-- BEGIN Raw data --

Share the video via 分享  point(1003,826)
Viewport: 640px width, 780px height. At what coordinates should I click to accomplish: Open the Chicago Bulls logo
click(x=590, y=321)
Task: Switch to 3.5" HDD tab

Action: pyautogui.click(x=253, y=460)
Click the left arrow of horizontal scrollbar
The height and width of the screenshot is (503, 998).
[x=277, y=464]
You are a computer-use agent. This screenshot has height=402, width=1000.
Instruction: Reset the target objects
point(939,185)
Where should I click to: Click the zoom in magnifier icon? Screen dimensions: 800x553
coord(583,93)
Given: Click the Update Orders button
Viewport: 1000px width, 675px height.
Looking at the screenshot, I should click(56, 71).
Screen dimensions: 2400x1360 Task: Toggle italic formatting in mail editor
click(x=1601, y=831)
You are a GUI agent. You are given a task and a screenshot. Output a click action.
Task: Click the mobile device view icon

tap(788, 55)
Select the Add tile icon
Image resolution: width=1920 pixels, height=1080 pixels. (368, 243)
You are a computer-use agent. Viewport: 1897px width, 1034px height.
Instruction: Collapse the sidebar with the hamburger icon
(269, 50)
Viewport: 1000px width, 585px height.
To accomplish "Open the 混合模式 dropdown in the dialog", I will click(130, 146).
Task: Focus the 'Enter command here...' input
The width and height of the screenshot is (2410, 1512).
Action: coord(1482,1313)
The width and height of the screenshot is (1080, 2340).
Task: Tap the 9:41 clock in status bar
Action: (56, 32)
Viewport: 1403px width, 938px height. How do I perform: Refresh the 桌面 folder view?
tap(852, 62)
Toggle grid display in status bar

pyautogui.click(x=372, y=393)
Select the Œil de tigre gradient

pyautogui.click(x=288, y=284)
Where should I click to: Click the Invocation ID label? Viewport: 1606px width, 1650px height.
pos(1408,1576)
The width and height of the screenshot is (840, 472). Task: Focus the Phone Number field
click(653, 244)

-- END Raw data --

[Instructions to follow]
Locate every line in the items above that contains the word "Where" and copy each of those lines.

[Solution to this task]
Where should I click to: Click the zoom in magnifier icon? Screen dimensions: 800x553
Where should I click to: Click the Invocation ID label? Viewport: 1606px width, 1650px height.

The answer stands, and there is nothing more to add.